Lüftung / Lüftungskonzept

 

In vielen modernisierten Gebäuden, aber auch in Neubauten haben sich Feuchte-schäden ergeben, sofern nicht für eine ausreichende Lüftung gesorgt wurde.

Eine 4-köpfige Familie produziert zwischen 10-17 Liter Wasser/Tag, die in der Raumluft enthalten und von den Umfassungsflächen aufgenommen werden. Die Raumflächen nehmen ca. 2,5 mal so viel Feuchtigkeit auf wie die Raumluft. Bei einer Stoßlüftung werden meist weniger als 30 % des Wasserdampfes abgeführt. Der restliche Wasserdampf wird langsam an die Frischluft abgegeben und muss durch mehrmaliges Lüften entfernt werden. Wird dies nicht eingehalten, ist Schimmel-pilzbildung die Folge. Ein Hygrometer mag hier aufmerksamen Nutzern helfen.

Bei 80 % relativer Luftfeuchtigkeit wachsen fast alle Schimmelpilzarten. An den Wärmebrücken (Stürze,Leibungen, Außenecken) ist dieses Schimmelpilzwachstum als erstes zu begutachten.

Schimmelpilzbildung auf der Bauteiloberfläche:


Kühlt sich an den Wärmebrücken die 20° warme Luft mit 50 % relat. Luftfeuchtigkeit auf weniger als 12,6 ° ab, so besteht die Gefahr von Schimmelpilzbildung

 

Im Neubaubereich fordert die EnEV im § 6 Dichtheit und Mindestluftwechsel:

„(1) Zu errichtende Gebäude sind so auszuführen, dass die wärmeübertragende Umfassungsfläche einschließlich der Fugen dauerhaft luftundurchlässig entsprechend den anerkannten Regeln der Technik abgedichtet wird…….“

„(2) Zu errichtende Gebäude sind so auszuführen, dass der zum Zwecke der Gesundheit und Beheizung erforderliche Mindestluftwechsel sichergestellt ist.“

 

Nicht nur für neu zu errichtende Gebäude sondern auch für modernisierte Gebäude mit lüftungstechnisch relevanten Änderungen ist ein Lüftungskonzept nach DIN 1946-6 zu erstellen.

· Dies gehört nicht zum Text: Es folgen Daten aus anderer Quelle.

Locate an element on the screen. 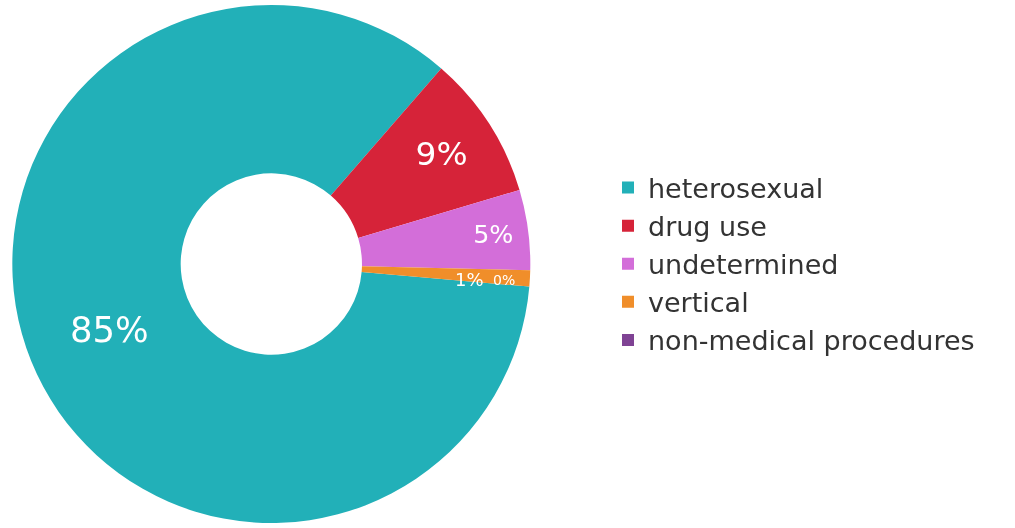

Eine Modernisierung eines bestehenden Gebäudes ist dann lüftungstechnisch relevant, wenn

  • im MFH mehr als 1/3 der vorhandenen Fenster ausgetauscht werden und
  • im EFH mehr als 1/3 der vorhandenen Fenster ausgetauscht bzw. mehr als 1/3 der Dachfläche abgedichtet werden.

 

Da es kaum möglich ist, „definiert undicht“ zu bauen, müssen bei den heutigen dichten Bauweisen i.a. Lüftungssysteme geplant und eingebaut werden.

"Wir bauen also Thermoskannen und pieksen hinterher Löcher hinein" (Zitat eines Lüftungsfachmannes).

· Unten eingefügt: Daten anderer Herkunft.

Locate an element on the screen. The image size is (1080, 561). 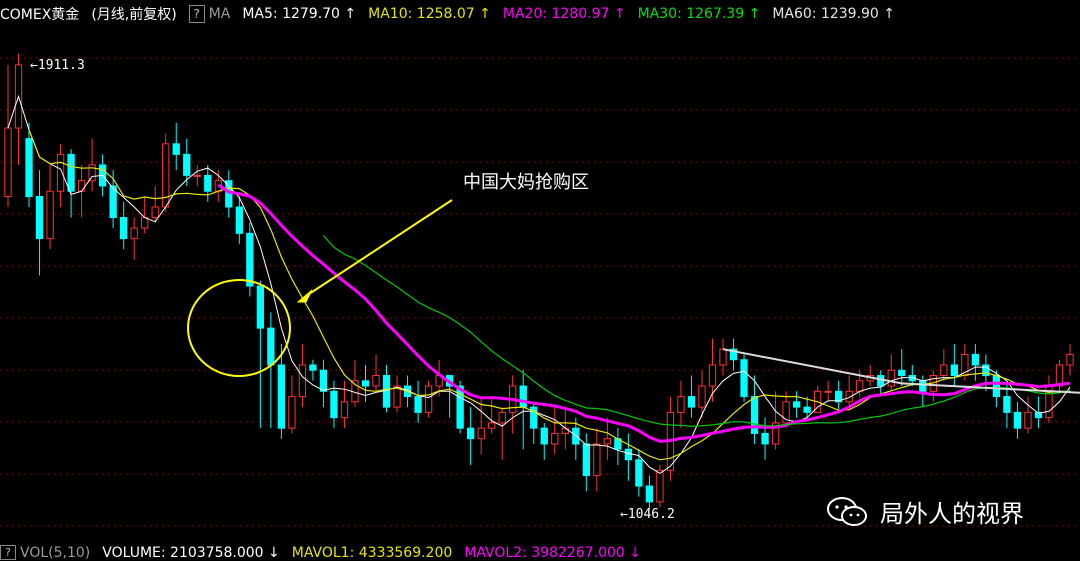
watermark-text: 局外人的视界 is located at coordinates (952, 514).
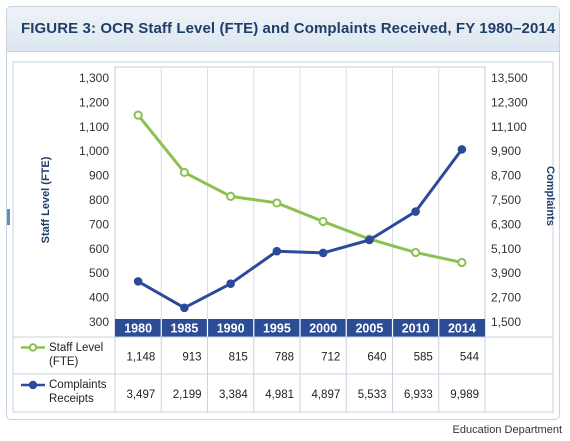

In wieweit dies der Weisheit letzter Schluss ist, mag dahingestellt sein.

Fakt ist, dass vor allem bei der geforderten dichten Bauweise ein gewisser nutzerunabhängiger Mindestluftwechsel sichergestellt sein muss.

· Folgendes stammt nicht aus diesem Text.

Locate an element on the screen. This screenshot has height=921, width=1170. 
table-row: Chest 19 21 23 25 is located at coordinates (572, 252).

Es stellt sich die Frage, ob eine kostengünstige "freie Lüftung" mit entsprechenden Lüftungsöffnungen einfachster Art oder sensorgesteuerte Produkte oder ventilator-gestützte Systeme zum Einsatz kommen sollen. Über die Vor-und Nachteile sollten Sie sich von einem/er unabhängigen Fachmann/frau beraten lassen. Systeme nur mit Vorteilen gibt es m.E. nicht.

Soll eine Wärmerückgewinnung erfolgen, muss auf ventilatorgestützte Systeme zurückgegriffen werden. Eine Zu-und Abluftanlage mit Wärmerückgewinnung kann bei fachmänischer Planung, Ausführung und Wartung sehr komfortabel sein. Sie ist jedoch sehr aufwändig und teuer, zudem ergeben sich Wartungs - und Betriebskosten. An Planung, Ausführung und Wartung sollte hierbei nicht gespart werden, wenn man eine geräuscharme, zugfreie und hygienisch einwandfreie Lösung anstrebt. Ausreichende Filter, Schalldämpfer, Verteilsysteme mit glatten nicht gestauchten  und geknickten Leitungen, gedämmten warmen Leitungen im kalten Bereich, gedämmten kalten Leitungen im warmen Bereich, fachlich sauber ausgelegte und angeordnete Einlass- und Überströmventile etc. sind zu berücksichtigen.

Ob sich solch eine Anlage unter dem Gesichtpunkt der Kosten amortisiert ist m. E. sehr fraglich.